## WHAT YOU WILL DO
Wherever the string "post" appears in the listing, copy that line.

## RECORDED DATA
<<<<

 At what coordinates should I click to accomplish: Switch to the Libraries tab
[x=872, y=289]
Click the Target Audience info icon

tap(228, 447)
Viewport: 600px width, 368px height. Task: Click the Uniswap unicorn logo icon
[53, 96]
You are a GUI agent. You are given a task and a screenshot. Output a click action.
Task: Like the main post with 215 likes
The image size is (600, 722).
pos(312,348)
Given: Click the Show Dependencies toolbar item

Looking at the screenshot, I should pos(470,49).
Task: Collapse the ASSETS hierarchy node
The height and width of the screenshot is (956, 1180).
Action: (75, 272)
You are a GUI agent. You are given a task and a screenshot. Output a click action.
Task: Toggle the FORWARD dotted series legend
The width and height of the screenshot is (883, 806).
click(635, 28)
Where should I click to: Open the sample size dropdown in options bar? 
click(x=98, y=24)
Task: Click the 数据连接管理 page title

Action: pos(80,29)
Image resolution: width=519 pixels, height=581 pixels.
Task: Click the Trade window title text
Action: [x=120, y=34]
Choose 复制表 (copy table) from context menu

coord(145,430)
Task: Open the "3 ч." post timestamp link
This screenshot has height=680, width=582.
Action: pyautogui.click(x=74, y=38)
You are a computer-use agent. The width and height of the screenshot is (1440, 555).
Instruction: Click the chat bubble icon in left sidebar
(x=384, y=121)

>>>>

## RESPONSE FOR THIS EXERCISE
Task: Like the main post with 215 likes
Task: Open the "3 ч." post timestamp link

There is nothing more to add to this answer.